Environment variables

timbal start composes a separate environment for each service before spawning it. You do not need --env-file for the standard project layout — these files are auto-loaded when present:
FileScope
<project>/.envAll services (UI, API, every workforce member)
workforce/<name>/.envThat workforce member only
Missing files are skipped silently. Override or add variables at the CLI:
timbal start --env DEBUG=1                    # all services
timbal start --env api:LOG_LEVEL=debug      # API only
timbal start --env-file .env.staging        # extra file, all services
timbal start --env-file my-agent:.env.local # extra file, one member
--env and --env-file accept an optional scope prefix: ui:, api:, or a workforce member name. Unscoped entries apply globally.

Precedence (low → high)

Later layers win over earlier ones:
  1. Timbal built-ins (TIMBAL_LOG_FORMAT, TIMBAL_API_KEY, etc. from your CLI profile)
  2. Inherited shell environment (PORT from your shell is ignored so it does not leak into services)
  3. Auto-loaded <project>/.env, then auto-loaded workforce/<name>/.env (members only)
  4. --env-file (in flag order; scoped files apply only to that service)
  5. --env (in flag order; scoped entries apply only to that service)
  6. Runtime wiring that always wins (PORT, TIMBAL_START_*, TIMBAL_WORKFORCE)
Restart services (r in the timbal start terminal, or quit and re-run) after changing .env files — changes are read at startup, not hot-reloaded.
.env parsing is intentionally minimal: KEY=VALUE lines, optional export prefix, optional quotes, # comments.
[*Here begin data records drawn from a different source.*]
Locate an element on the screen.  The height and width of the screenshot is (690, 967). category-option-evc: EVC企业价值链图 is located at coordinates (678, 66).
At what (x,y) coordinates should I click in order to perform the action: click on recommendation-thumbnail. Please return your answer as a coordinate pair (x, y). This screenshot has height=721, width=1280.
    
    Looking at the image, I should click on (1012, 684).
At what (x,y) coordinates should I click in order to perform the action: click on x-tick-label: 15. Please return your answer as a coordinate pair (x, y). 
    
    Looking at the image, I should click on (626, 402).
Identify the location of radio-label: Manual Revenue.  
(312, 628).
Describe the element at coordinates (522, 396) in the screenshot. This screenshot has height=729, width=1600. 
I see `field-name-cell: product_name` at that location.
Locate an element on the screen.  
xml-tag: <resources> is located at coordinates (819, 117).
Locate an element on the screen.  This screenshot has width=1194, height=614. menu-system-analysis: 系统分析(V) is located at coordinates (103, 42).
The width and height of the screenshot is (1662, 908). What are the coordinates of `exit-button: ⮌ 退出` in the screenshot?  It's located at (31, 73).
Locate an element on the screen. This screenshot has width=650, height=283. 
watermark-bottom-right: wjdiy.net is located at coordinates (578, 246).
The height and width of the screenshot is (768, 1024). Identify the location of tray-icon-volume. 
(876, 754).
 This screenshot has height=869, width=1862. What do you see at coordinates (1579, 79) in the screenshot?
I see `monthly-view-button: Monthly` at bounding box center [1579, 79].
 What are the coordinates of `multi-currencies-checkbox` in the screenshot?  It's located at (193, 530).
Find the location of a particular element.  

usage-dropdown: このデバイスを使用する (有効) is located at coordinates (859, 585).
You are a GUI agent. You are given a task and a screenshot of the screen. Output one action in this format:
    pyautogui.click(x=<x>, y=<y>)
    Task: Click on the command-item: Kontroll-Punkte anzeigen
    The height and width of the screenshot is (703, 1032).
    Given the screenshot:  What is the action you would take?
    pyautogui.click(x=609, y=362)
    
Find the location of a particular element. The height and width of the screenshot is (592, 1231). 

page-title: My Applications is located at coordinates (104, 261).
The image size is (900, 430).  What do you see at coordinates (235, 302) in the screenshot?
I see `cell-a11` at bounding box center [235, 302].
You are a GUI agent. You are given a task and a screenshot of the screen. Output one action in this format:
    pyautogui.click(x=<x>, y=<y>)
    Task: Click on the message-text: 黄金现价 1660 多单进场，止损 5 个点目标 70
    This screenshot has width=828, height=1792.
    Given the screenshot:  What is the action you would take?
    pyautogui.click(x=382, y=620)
No variable expansion, line continuations, or shell escapes. For complex values, set the variable in your shell or use --env.
Vite and Bun may also read ui/.env and api/.env from those directories at dev time. Project-root .env is still the usual place for secrets shared across the stack (model API keys, integration tokens).

Production

For production you have two paths:

Timbal Platform

Managed hosting — connect your git repo, deploy a branch, platform runs UI, API, and workforce for you

Self-hosted

Run UI, API, and workforce on your own infra — you own process lifecycle, ports, env wiring, and logging
Validate locally with timbal start before deploying. The same project layout is what the platform builds from your repo.